The distinction between product vendors and service providers represents a classification boundary enforced editorially: Security Services Authority indexes service providers — firms delivering professional services, managed services, or consulting — not software or hardware product manufacturers without a distinct professional services arm.
What to include in your message
Incomplete submissions account for a substantial portion of delayed or unresolved inquiries. To ensure accurate processing, all messages should include the following structured information:
For directory listing submissions:
- Legal business name and doing-business-as (DBA) name if applicable
- Primary service category (matched to one of the 8 verticals listed above)
- Geographic service footprint (states served or national coverage)
- Relevant certifications or regulatory credentials (e.g., SOC 2 Type II, FedRAMP authorization, CMMC level, CISA-recognized status)
- Primary point of contact name, title, and business email address
For editorial corrections:
- The specific URL of the page containing the disputed content
- The exact text or data point in question
- The correction being requested, with a named public source supporting the correction (e.g., a NIST publication, a CISA advisory, or a federal statute citation)
For licensing and credential verification questions:
- The specific certification, license, or regulatory designation in question
- The issuing body or framework (e.g., ISC², CompTIA, ISACA, CMMC Accreditation Body)
- The context in which verification is being requested
Messages that omit the relevant category, lack a named contact, or provide no supporting detail will be returned for clarification before any substantive review begins.
Response expectations
The editorial process reviews incoming correspondence in the order received. Listing submissions undergo a 2-stage review: an initial completeness check in a timely manner, followed by a credential and classification review that typically requires an additional 10 to 15 business days depending on the complexity of the service category and the volume of documentation provided.
Editorial correction requests are prioritized by materiality. Corrections involving a misclassified regulatory framework, an inaccurate statutory citation, or an erroneous credential claim are escalated above general content improvement suggestions. The NIST Cybersecurity Framework (CSF 2.0) and CISA's published advisories serve as primary reference authorities for resolving disputes about technical accuracy in editorial content.
Scope and coverage inquiries receive a written determination — either confirmation that a provider category falls within the directory's defined verticals or a reasoned explanation of why it falls outside current scope.
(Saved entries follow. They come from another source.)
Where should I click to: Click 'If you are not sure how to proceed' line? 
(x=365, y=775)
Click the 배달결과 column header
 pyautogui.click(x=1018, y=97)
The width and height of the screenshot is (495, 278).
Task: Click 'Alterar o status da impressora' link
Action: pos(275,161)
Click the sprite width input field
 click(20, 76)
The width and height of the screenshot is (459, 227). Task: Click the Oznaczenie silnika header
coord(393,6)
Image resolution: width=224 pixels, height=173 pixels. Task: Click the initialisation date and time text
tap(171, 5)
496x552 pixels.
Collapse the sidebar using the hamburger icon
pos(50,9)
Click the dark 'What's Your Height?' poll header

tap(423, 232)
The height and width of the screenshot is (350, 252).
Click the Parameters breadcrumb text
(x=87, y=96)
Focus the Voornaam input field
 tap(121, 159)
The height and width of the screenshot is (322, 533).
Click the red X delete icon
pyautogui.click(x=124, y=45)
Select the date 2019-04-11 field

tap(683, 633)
Coverage scope is reviewed on an annual basis against updates to federal regulatory frameworks and CISA's evolving critical infrastructure sector designations.
No response channel associated with this directory constitutes legal counsel, regulatory advice, or professional certification guidance. Parties seeking formal regulatory determination should engage directly with the relevant agency: HHS Office for Civil Rights for HIPAA matters, CISA for critical infrastructure cybersecurity, or the applicable state attorney general for state-level data protection statutes.